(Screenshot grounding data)
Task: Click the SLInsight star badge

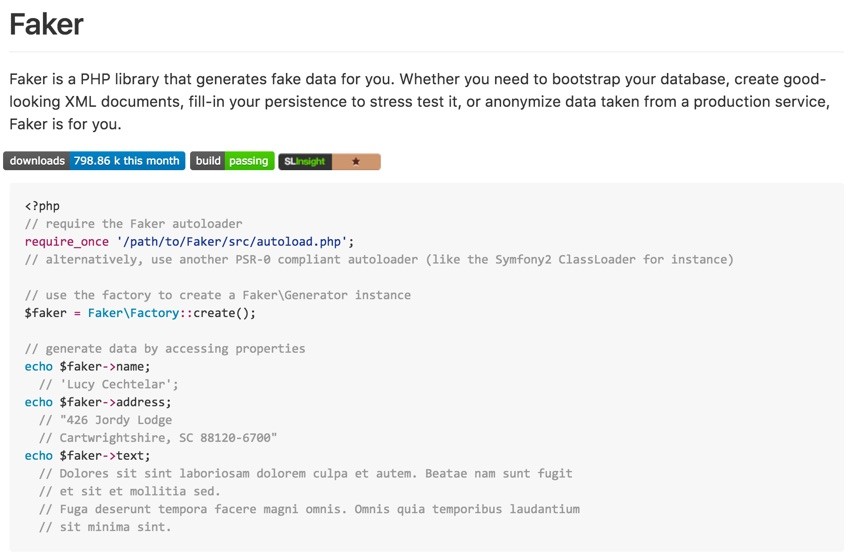Action: click(x=330, y=162)
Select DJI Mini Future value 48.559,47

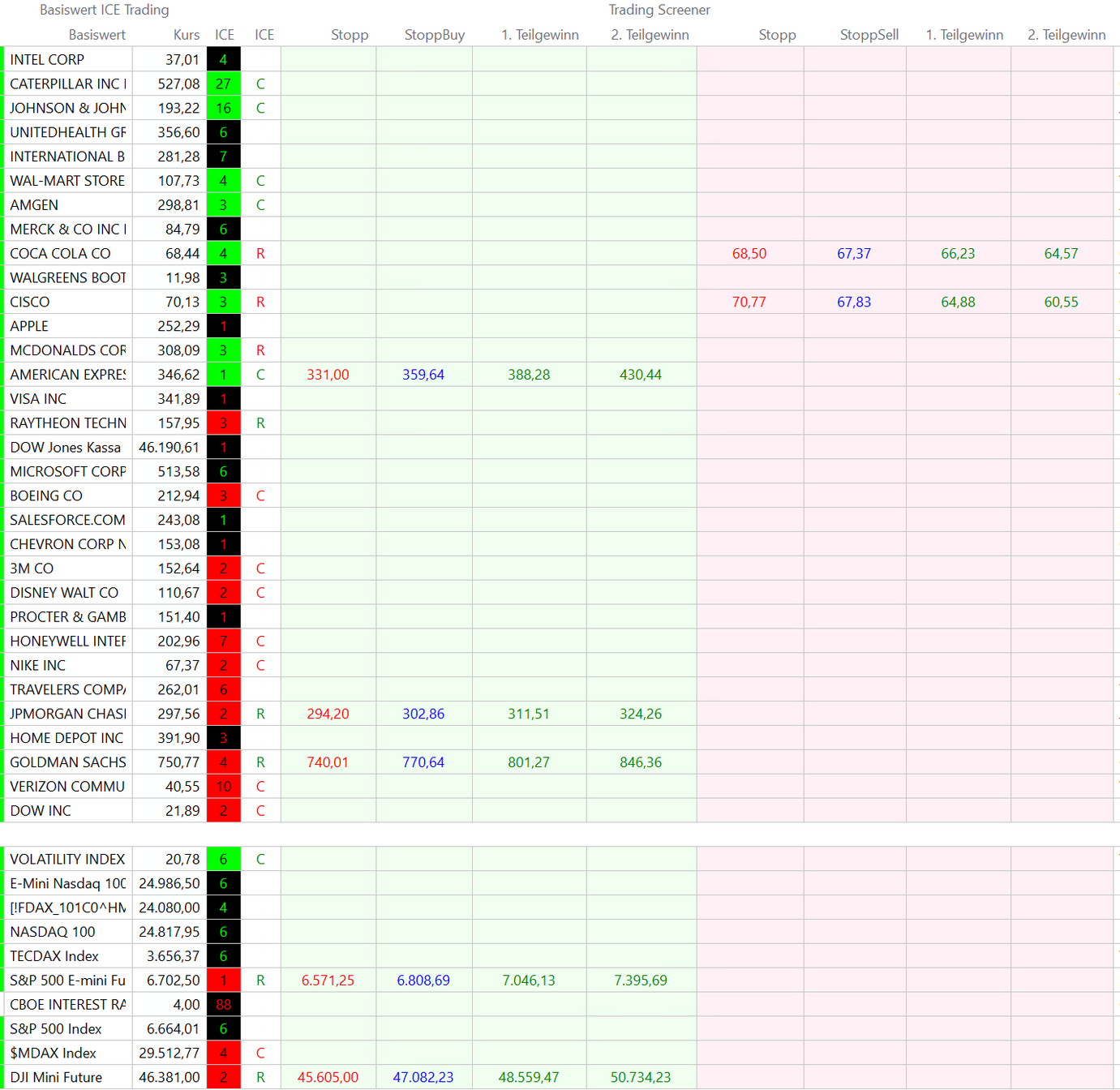pyautogui.click(x=528, y=1077)
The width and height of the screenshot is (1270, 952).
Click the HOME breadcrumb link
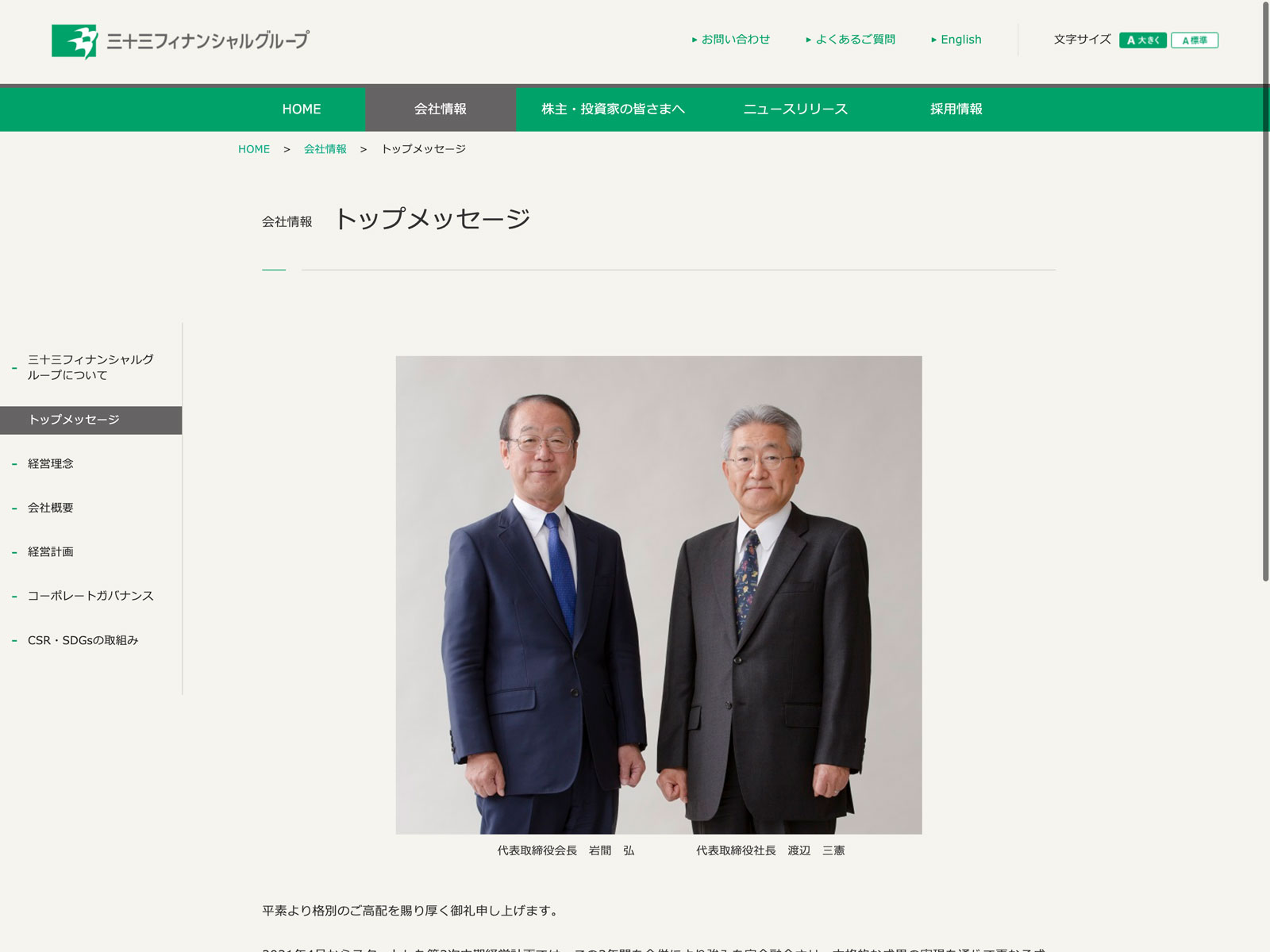tap(254, 149)
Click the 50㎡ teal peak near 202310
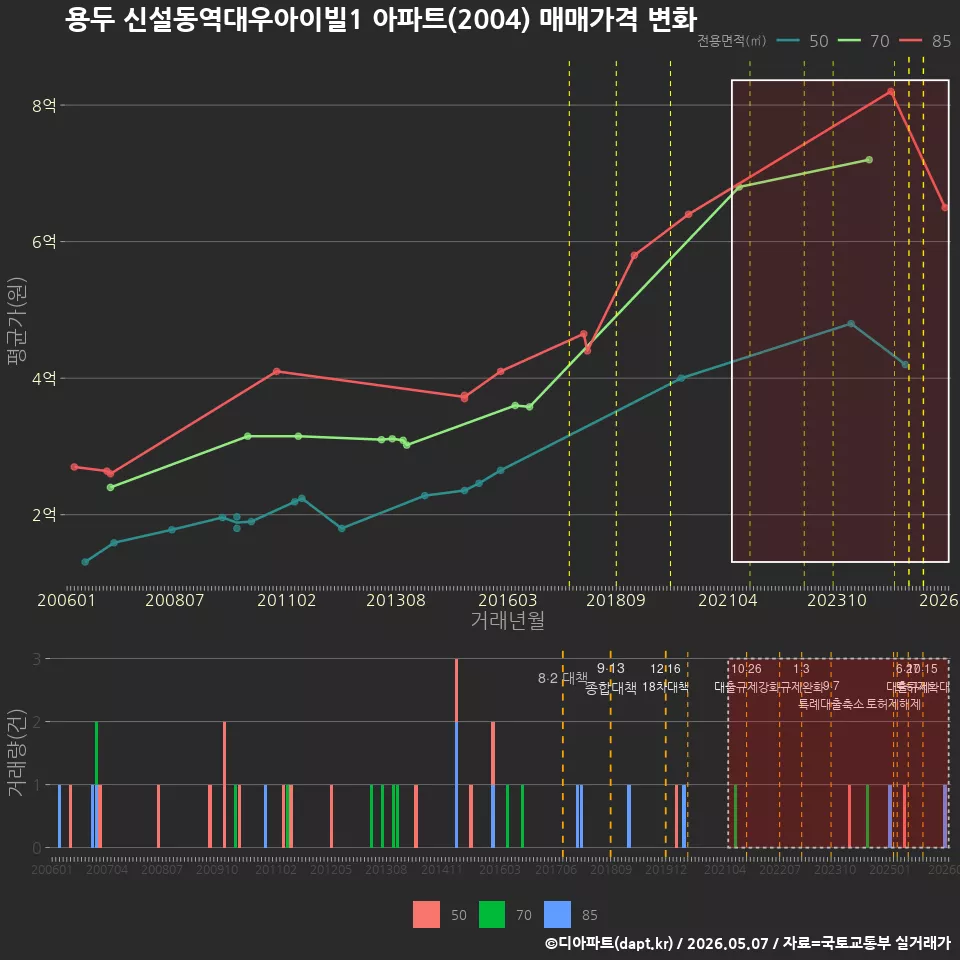 click(x=850, y=323)
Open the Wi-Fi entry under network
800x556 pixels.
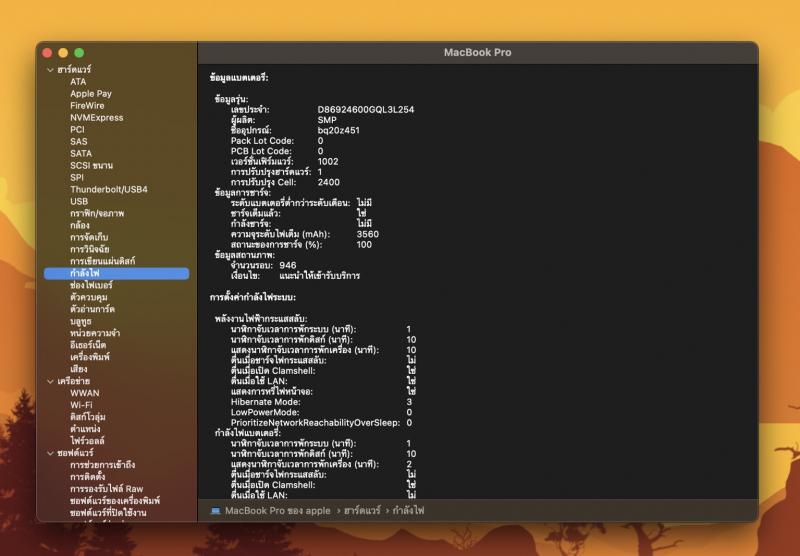click(x=82, y=405)
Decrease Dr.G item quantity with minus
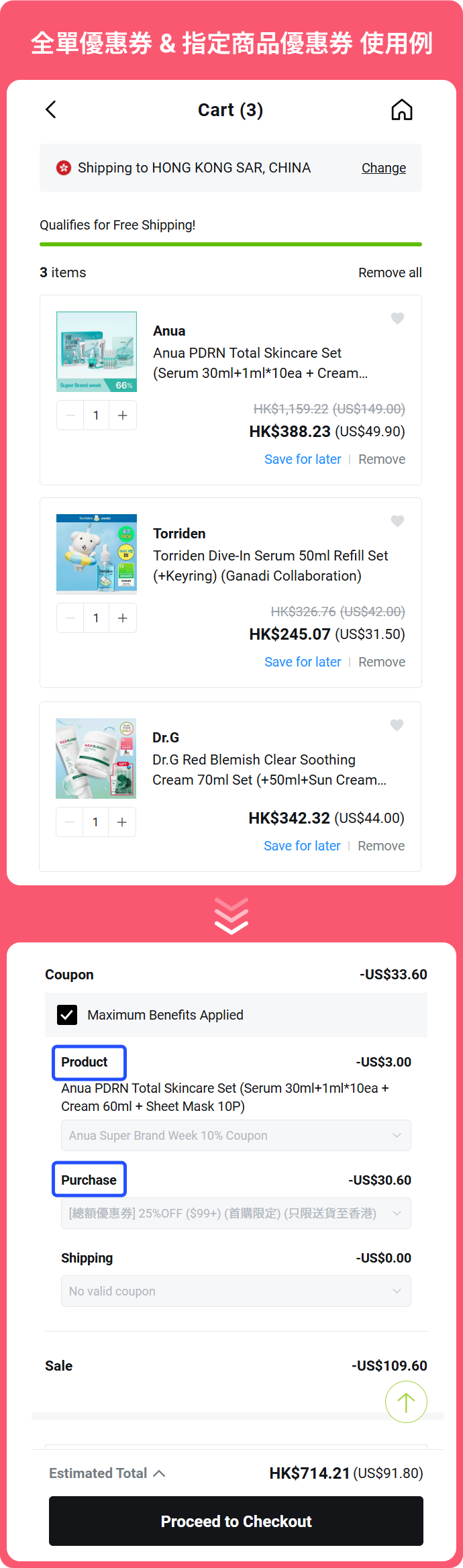This screenshot has height=1568, width=463. (x=69, y=822)

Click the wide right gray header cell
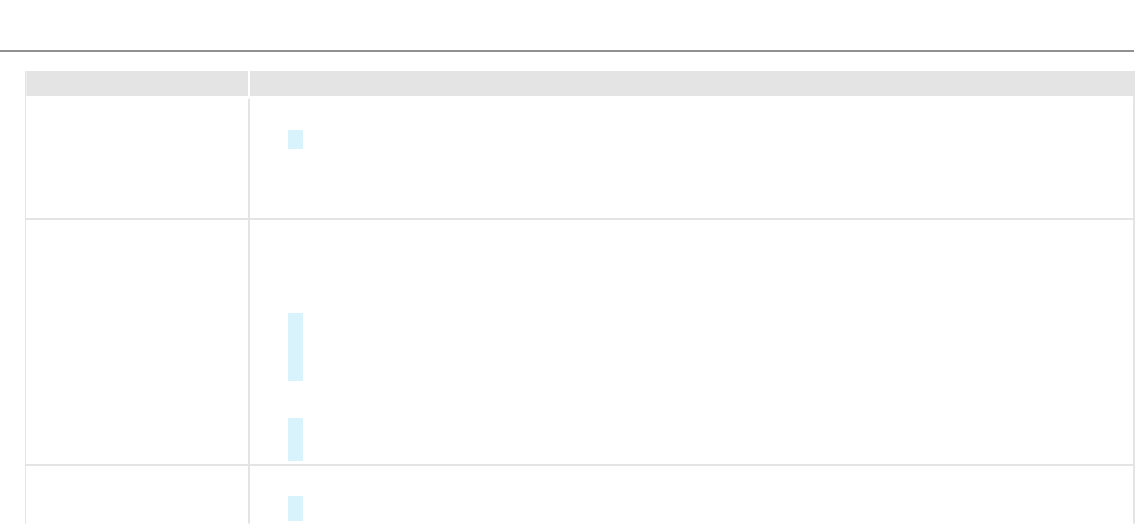pos(690,83)
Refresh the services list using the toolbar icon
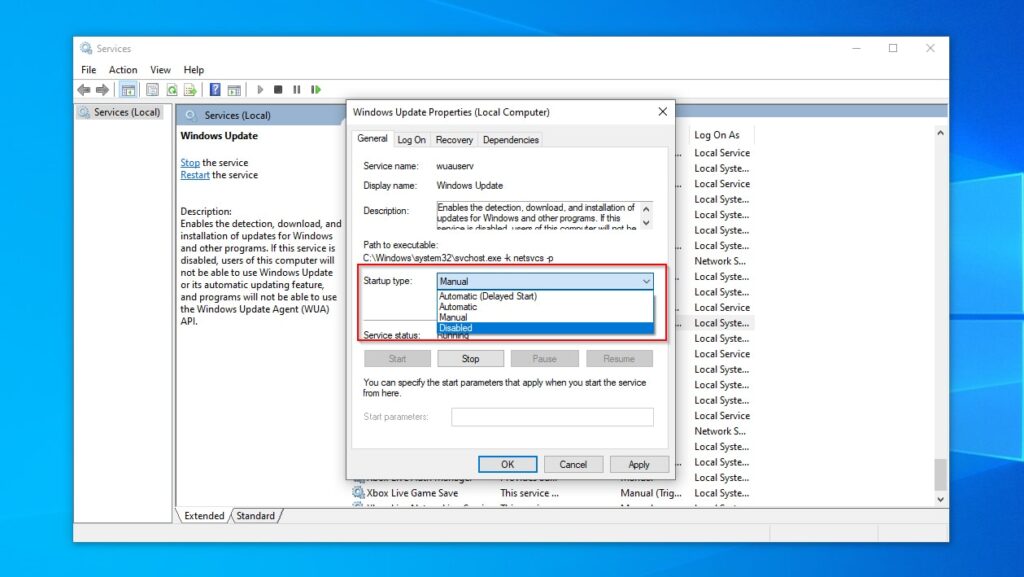The image size is (1024, 577). (172, 89)
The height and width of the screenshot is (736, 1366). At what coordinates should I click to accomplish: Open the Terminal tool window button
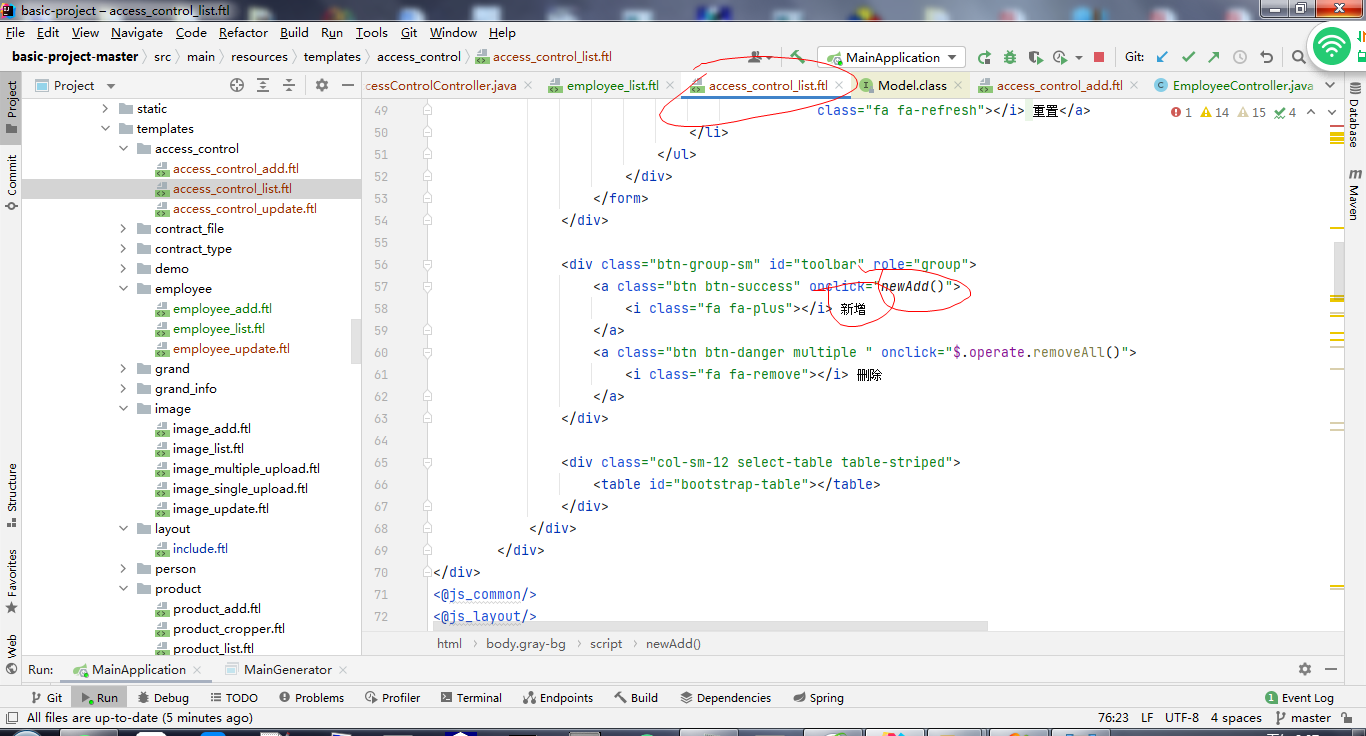471,698
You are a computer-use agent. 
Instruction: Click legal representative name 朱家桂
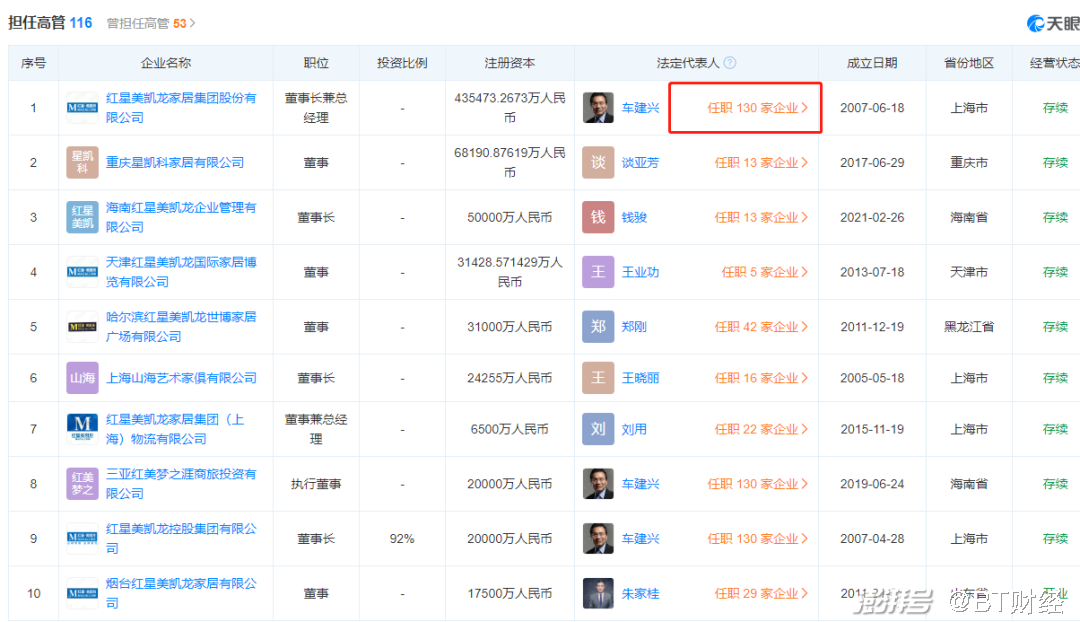[x=640, y=594]
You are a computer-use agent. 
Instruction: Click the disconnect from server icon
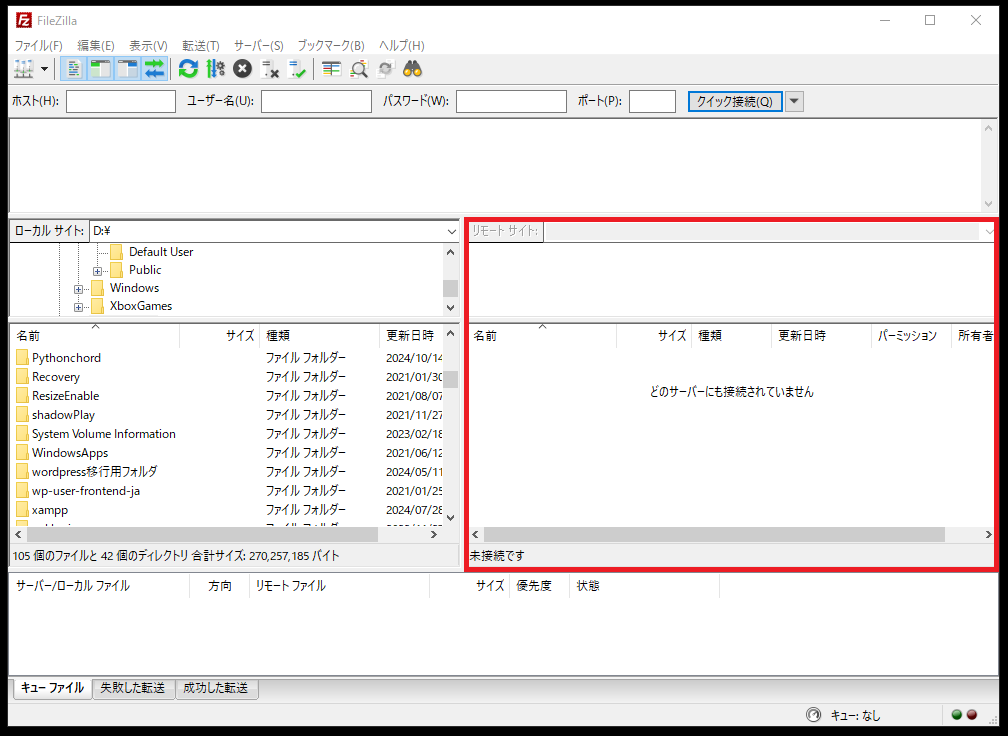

What is being asked. Produce an exact copy of only those lines that run from the line with "Open the Wi-Fi entry under network" to the final line of the records, including both; exclude images.

Reply.
Open the Wi-Fi entry under network
800x556 pixels.
click(x=82, y=405)
Decrease Dr.G item quantity with minus
This screenshot has height=1568, width=463. (x=69, y=822)

Click the wide right gray header cell
pos(690,83)
Refresh the services list using the toolbar icon
The image size is (1024, 577). (172, 89)
The height and width of the screenshot is (736, 1366). At what coordinates should I click to accomplish: Open the Terminal tool window button
471,698
You are a computer-use agent. 
Instruction: Click legal representative name 朱家桂
[x=640, y=594]
You are a computer-use agent. 
Instruction: Click the disconnect from server icon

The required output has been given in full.